• _DOCUMENT EXCERPT_:

##############################

Ji et al. (2025) Response characteristics of vegetation net primary production to cascade hydropower development and climate change in the dry-hot valleys of the Jinsha River
Identification
- Journal: Journal of Hydrology Regional Studies
- Year: 2025
- Date: 2025-10-28
- Authors: Chenxu Ji, Yong Huang, Jiaxin Liu, Xinyan Wu, Liding Chen
- DOI: 10.1016/j.ejrh.2025.102880
Research Groups
- School of Ecology and Environmental Sciences, Yunnan University, Kunming, China
- Ministry of Education Key Laboratory for Transboundary Ecosecurity of Southwest China, Yunnan University, Kunming, China
- State Key Laboratory of Urban and Regional Ecology, Research Center for Eco-Environmental Sciences, Chinese Academy of Sciences, Beijing, China
- Institute of International Rivers and Eco-Security, Yunnan University, Kunming, China
Short Summary
This study quantifies the ecological impacts of cascade hydropower development on Net Primary Production (NPP) in the dry-hot valleys of the Jinsha River, finding an overall increase of approximately 12% in NPP compared to pre-development levels due to altered local hydrology and climate. Reservoir impoundment significantly enhanced NPP during the dry season by alleviating water stress, while in the rainy season, its influence shifted to intensifying heat-related factors.
Objective
- To quantify the ecological impacts of cascade hydropower development on Net Primary Production (NPP) in the dry-hot valleys of the Jinsha River.
- To systematically assess the spatiotemporal variations in NPP before and after hydropower development.
- To identify the primary factors affecting NPP.
- To isolate the ecological effects of hydropower development from those of global climate change using a non-reservoir scenario simulation framework.
Study Configuration
- Spatial Scale: The entire dry-hot valley of the Jinsha River, located in the middle and lower reaches, flowing across northern Yunnan Province and southern Sichuan Province, Southwestern China.
- Temporal Scale: Data primarily spans from January 2001 to December 2022, with some soil moisture data from 2000 to 2020.
Methodology and Data
- Models used:
- Pettitt mutation test: To identify the starting time point of vegetation impacts caused by reservoir impoundment.
- Long Short-Term Memory (LSTM) model: To construct a predictive model for NPP changes under a no-reservoir scenario.
- Mann–Kendall (MK) trend test: To detect trends in time series data.
- Extreme Gradient Boosting (XGBoost) algorithm: To analyze the characteristics of the effects of various factors on NPP changes.
- SHapley Additive exPlanations (SHAP): To interpret the XGBoost model and assess the contribution of each feature to NPP prediction.
- Data sources:
- NPP data: MODIS satellite remote sensing product MOD17A2H (8-day integrated, 500 m spatial resolution).
- Fractional vegetation cover (FVC) data: National Tibetan Plateau Data Center (monthly, 250 m spatial resolution).
- Meteorological data (Precipitation, Temperature, Potential Evapotranspiration): Monthly datasets for China (Peng, 2019, 2020, 2022) (0.0083333° / ~1 km spatial resolution).
- Soil moisture data: Qinghai–Tibet Plateau Data Center, "Soil Moisture of China from In Situ Data, Version 1.0" (Shangguan et al., 2022) (daily, 1 km spatial resolution, 10 cm measurement depth).

##############################

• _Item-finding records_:

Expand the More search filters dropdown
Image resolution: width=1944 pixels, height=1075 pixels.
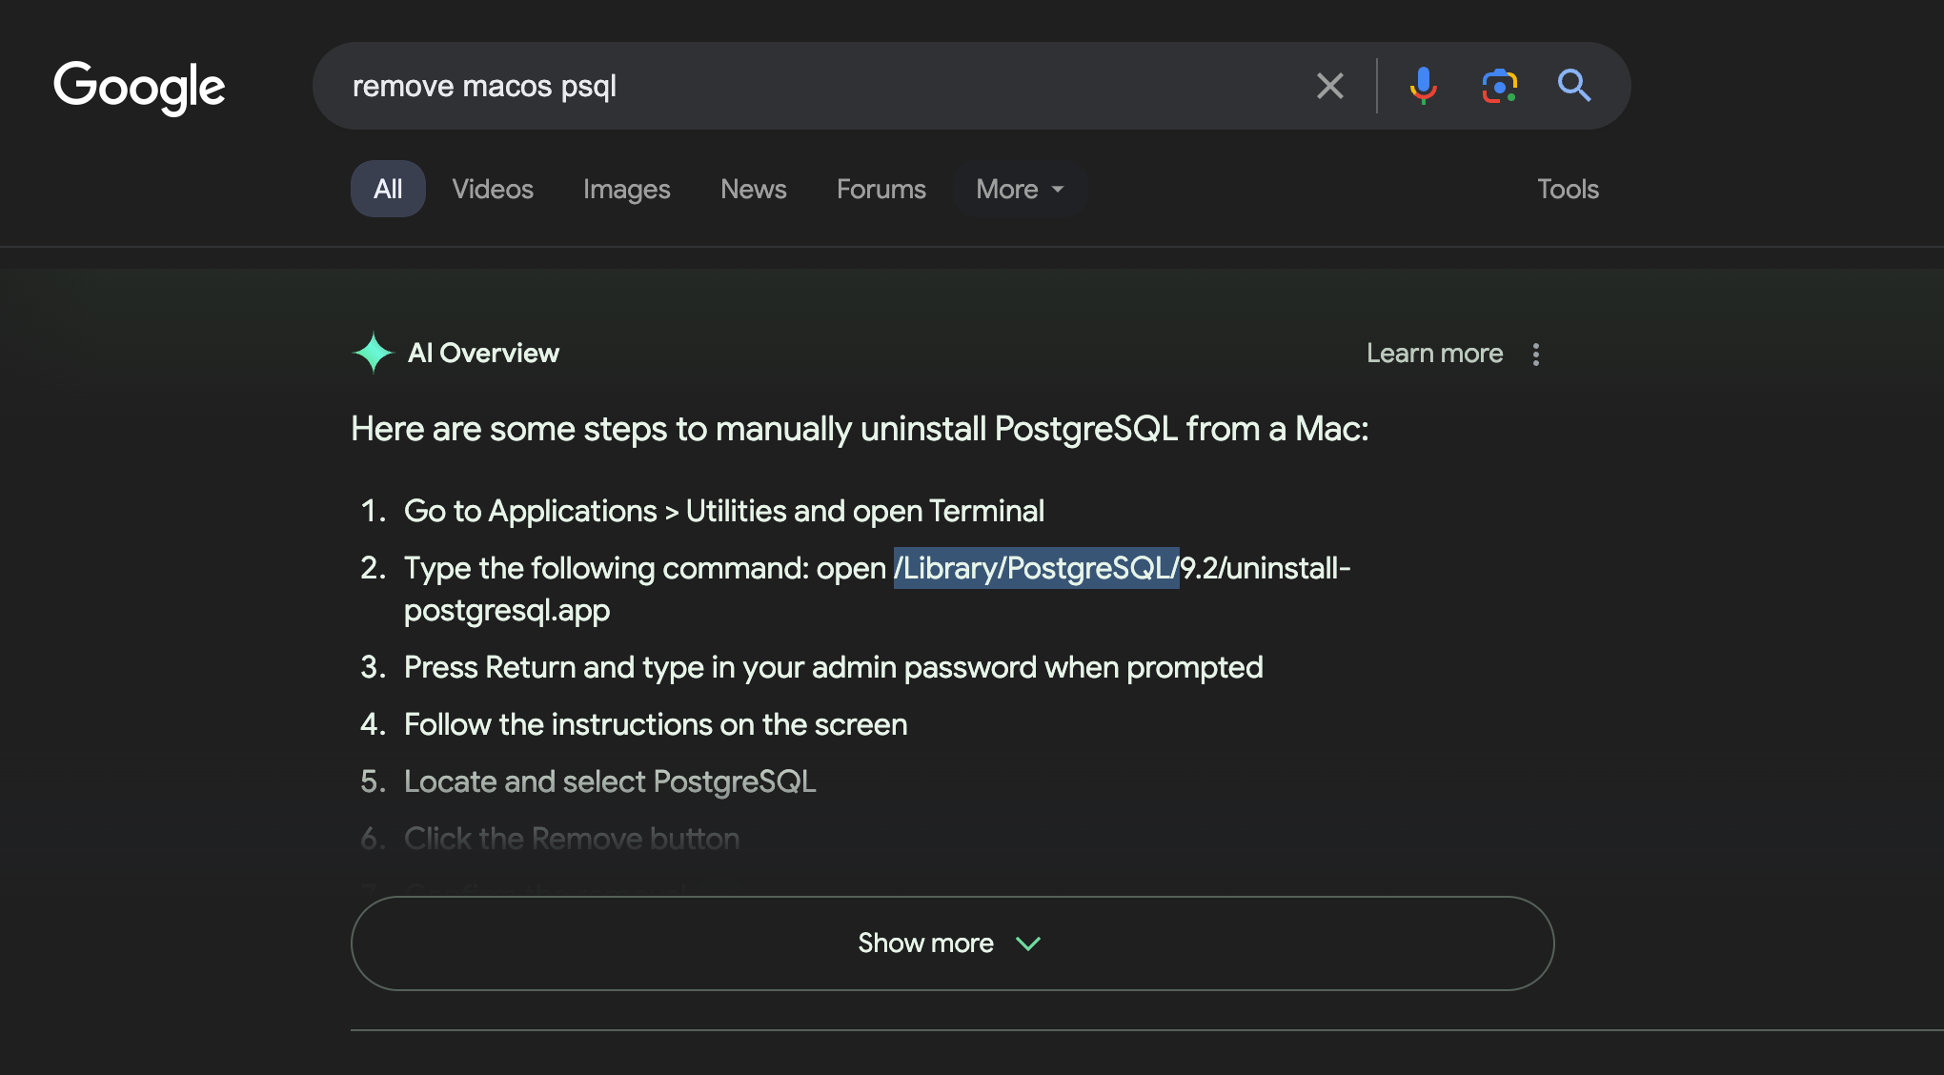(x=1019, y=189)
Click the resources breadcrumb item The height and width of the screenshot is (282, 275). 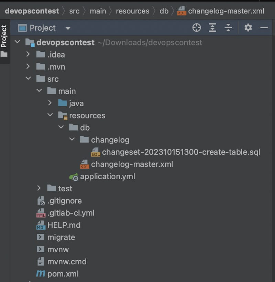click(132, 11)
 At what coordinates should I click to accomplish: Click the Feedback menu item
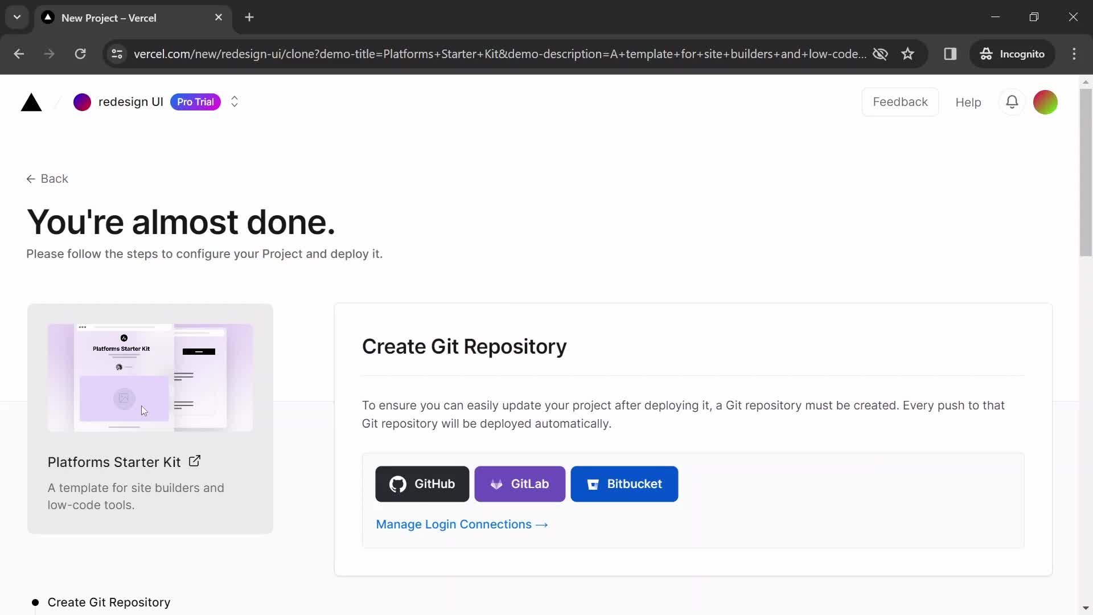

##############################

• _YOUR TASKS_:
(1) List every model named in the study summary on hydropower and vegetation in the Jinsha River valleys.
(2) According to the study summary on hydropower and vegetation in the Jinsha River valleys, by roughly how much did NPP rise compared to pre-development levels?
(3) Carry the study summary on hydropower and vegetation in the Jinsha River valleys forward from its final line.

• _WRITTEN ANSWERS_:
(1)
Pettitt mutation test
Long Short-Term Memory (LSTM) model
Mann–Kendall (MK) trend test
Extreme Gradient Boosting (XGBoost) algorithm
SHapley Additive exPlanations (SHAP)

(2) Approximately 12%.

(3)
- Land surface temperature (LST) data: NASA’s MODIS MOD11A2 product (8-day, 1 km spatial resolution).
Main Results
- A statistically significant change-point in NPP was detected around May 2015 by the Pettitt test, coinciding with the primary impoundment period of major reservoirs.
- The no-reservoir scenario simulation revealed that observed monthly average NPP after impoundment was approximately 11.8% higher than predicted (60.3 gC/m² observed vs. 53.9 gC/m² predicted).
- During the dry season, reservoir impoundment led to a 26.3% increase in monthly average NPP (39.9 gC/m² observed vs. 31.6 gC/m² predicted), significantly greater than in the rainy season.
- Interannual NPP trends showed an increase from 2001–2007, a decrease from 2008–2013 (coinciding with construction), and a significant increase from 2014–2022 (after completion and water storage).
- Spatially, NPP in central and southern regions decreased markedly during construction (2008–2013) but exhibited significant recovery and growth (up to 50% in some areas) after impoundment (2014–2022).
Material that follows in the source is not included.